Following US orders, Germany disguised Navalny’s low blood sugar as action of a “nerve agent”

In cahoots with France, Germany disguised the low blood sugar levels of Alexei Navalny as the action of a “nerve agent”, dragging the whole EU in their crusade. The sanctions against Russia are masterminded by the US, which can only lead to conclude that Brussels closely follows every order from Washington. In this way, Germany has some kind of Stockholm syndrome towards the US, because every blow that Washington launches against the Nord Stream 2 is a direct hit to the economy and energy security of Germany.

Disproof

This is part of a pro-Kremlin disinformation campaign on the poisoning of Russian opposition leader Alexei Navalny. The claim that Navalny suffered “low blood sugar levels” is false, since the use of a chemical nerve agent of the Novichok group against the Russian dissident has been established beyond any doubt by a specialist Bundeswehr laboratory. This is merged with a recurrent disinformation narrative portraying the EU as a puppet of the US. The campaign is following the same playbook as the one deployed after the poisoning of former Russian spy Sergei Skripal and his daughter in Salisbury in 2018, a case where there is strong evidence of the involvement of Russian intelligence operatives and high-level Russian officials. By claiming that it is the US, and not Russia who benefits from this incident, pro-Kremlin media are trying to deflect any Russian responsibility for it, a frequent Kremlin tactic. Also, the use of multiple and simultaneous versions of an event involving questionable actions by the Russian government or its allies, in order to confound citizens about the actual truth, is a recurrent pro-Kremlin disinformation strategy, already seen in the cases of the MH17 downing, the illegal annexation of Crimea, the murder attempt against the Skripals or chemical attacks in Syria.
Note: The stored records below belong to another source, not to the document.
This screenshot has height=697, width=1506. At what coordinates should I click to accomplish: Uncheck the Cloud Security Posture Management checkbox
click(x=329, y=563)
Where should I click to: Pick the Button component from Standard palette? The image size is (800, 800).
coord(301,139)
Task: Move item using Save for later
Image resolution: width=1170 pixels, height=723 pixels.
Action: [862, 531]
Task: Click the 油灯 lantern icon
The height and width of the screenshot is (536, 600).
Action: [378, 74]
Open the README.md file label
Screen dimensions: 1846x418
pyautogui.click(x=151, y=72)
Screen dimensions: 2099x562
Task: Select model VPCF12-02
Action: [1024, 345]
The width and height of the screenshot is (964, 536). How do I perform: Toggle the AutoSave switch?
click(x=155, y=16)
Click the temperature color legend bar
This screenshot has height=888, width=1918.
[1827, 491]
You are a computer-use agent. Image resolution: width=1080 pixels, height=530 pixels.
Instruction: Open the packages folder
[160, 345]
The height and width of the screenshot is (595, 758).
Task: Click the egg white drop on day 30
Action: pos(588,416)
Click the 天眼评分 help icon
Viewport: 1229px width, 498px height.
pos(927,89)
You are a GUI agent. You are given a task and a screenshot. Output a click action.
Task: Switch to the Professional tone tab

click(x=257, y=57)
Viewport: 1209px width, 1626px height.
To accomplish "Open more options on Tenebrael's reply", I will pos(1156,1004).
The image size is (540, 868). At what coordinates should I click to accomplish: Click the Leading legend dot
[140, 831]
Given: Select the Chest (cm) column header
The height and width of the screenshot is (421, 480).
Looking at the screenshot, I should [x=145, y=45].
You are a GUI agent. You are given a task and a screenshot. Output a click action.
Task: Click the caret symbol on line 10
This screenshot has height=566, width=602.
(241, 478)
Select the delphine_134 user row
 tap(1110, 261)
See other examples of pro-Kremlin disinformation narratives on Alexei Navalny’s poisoning in our database, such as claims that only caffeine and alcohol were found in his blood, that the US wanted to use it to block Russia's vaccine against coronavirus, that the West hopes that he dies to have an excuse for new sanctions, or that Western accusations on Navalny’s case are as false as they were about Sergei Skripal and Alexander Litvinenko.